Helping Haiti

Michael Metzger

Before the rebuilding begins, there are lessons to learn.

The human and emotional toll of the earthquake in Haiti is almost unfathomable. The images flashed on the television can’t in any way depict the gritty mix of heartache and heroism, faith and fatalism that has marked this tragedy.

In the coming days and weeks, a nation now lying in ruin will need to be rebuilt – literally from the ground up. For Haiti this is a unique opportunity.

One of the central lessons from Haiti, writes David Brooks in last Friday’s edition of The New York Times, is that “it is time to put the thorny issue of culture at the center of the efforts to tackle global poverty.” It’s a difficult but necessary issue to raise because Haiti has over 10,000 well-meaning aid organizations performing missions and microprojects with little to show for all the effort. Why is culture at the center of the solution?

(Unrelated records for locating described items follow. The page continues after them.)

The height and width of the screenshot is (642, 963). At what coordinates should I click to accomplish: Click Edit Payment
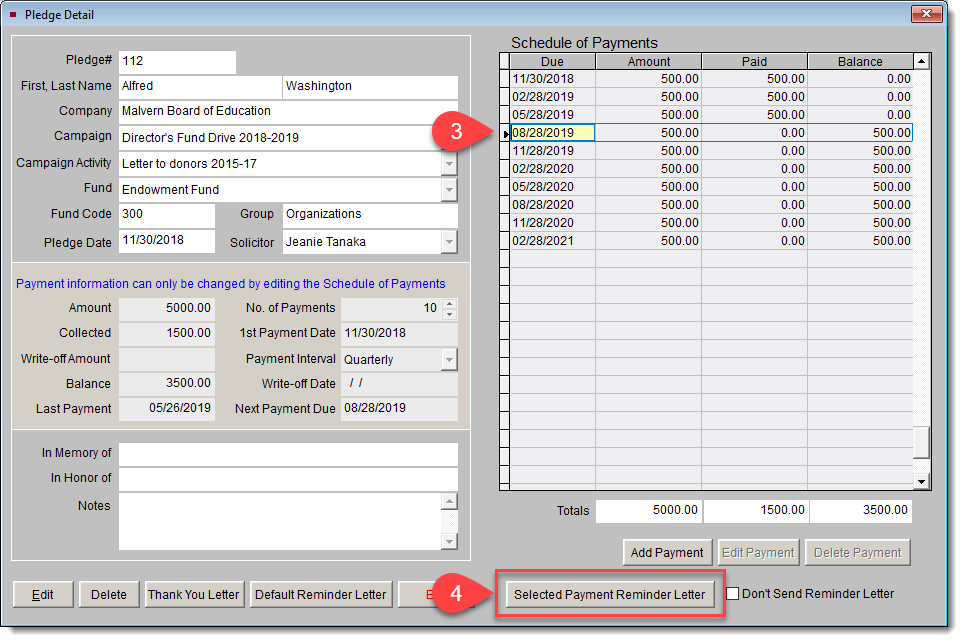pos(758,552)
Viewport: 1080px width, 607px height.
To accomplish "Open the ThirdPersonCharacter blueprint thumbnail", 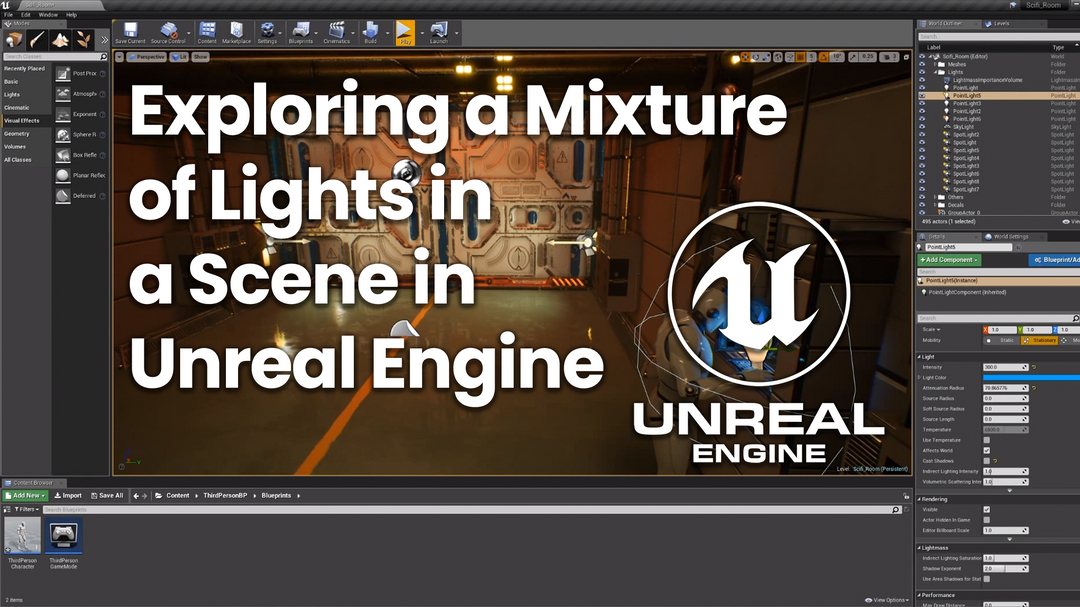I will coord(22,535).
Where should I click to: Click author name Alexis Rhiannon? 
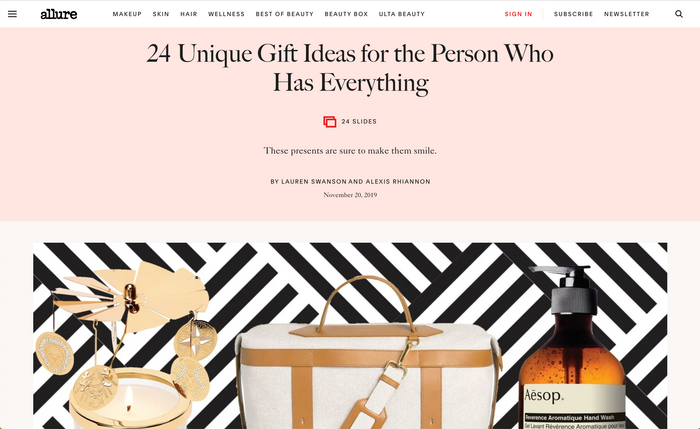point(398,182)
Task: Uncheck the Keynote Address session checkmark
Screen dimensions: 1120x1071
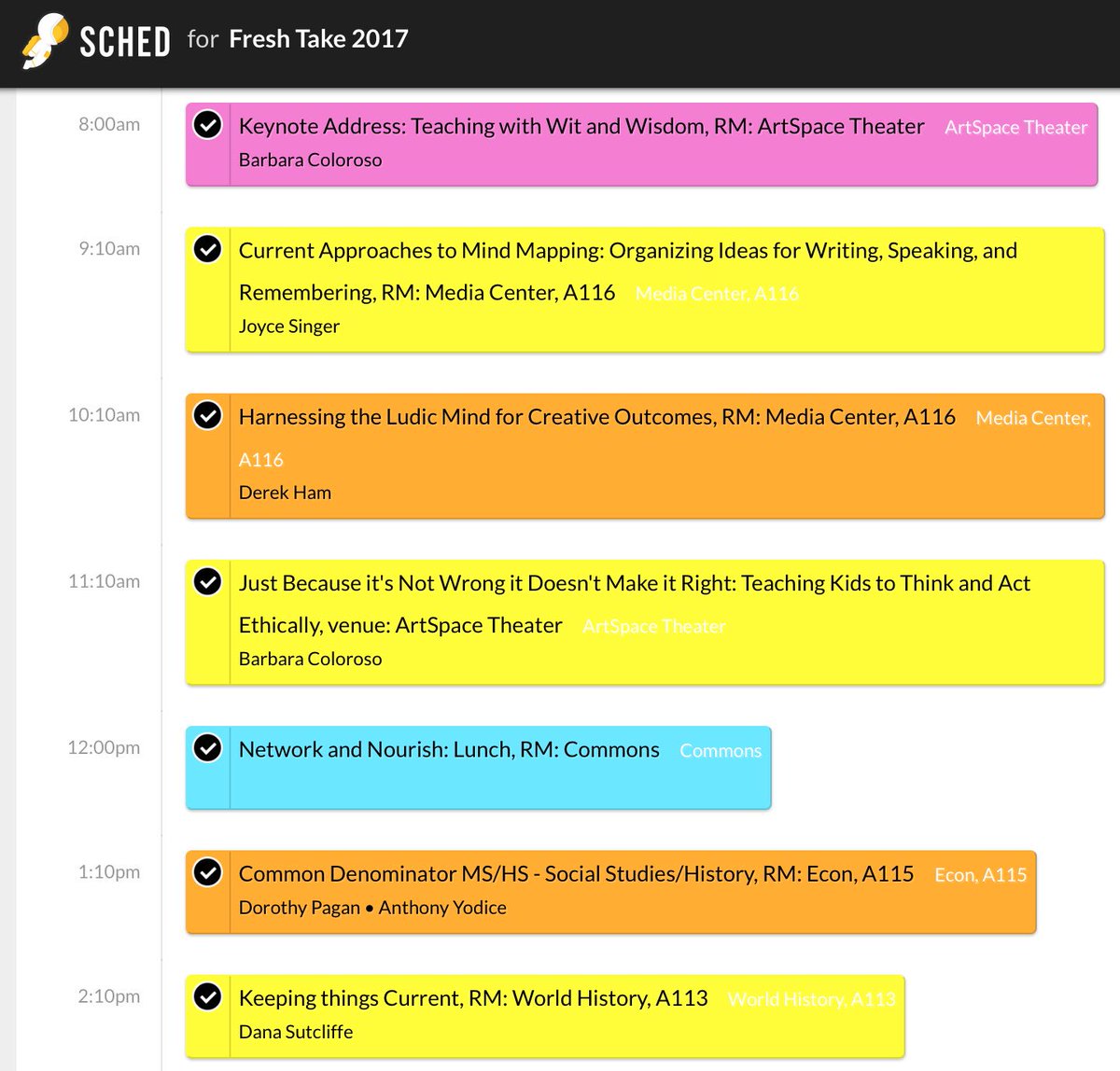Action: [x=207, y=124]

Haiti, writes Brooks, “is not a natural disaster story. This is a poverty story.”1 “By some estimates, Haiti has more nongovernmental organizations per capita than any other place on earth. They are doing the Lord’s work, especially these days, but even a blizzard of these efforts does not seem to add up to comprehensive change.”

Like most of the world’s poorest nations, Haiti suffers from a complex web of progress-resistant cultural influences. There is the influence of the voodoo religion, which spreads the message that life is capricious and planning futile. There are high levels of social mistrust and personal responsibility is often not assumed. Few if any of these cultural attitudes have been altered by the efforts of the modern American church.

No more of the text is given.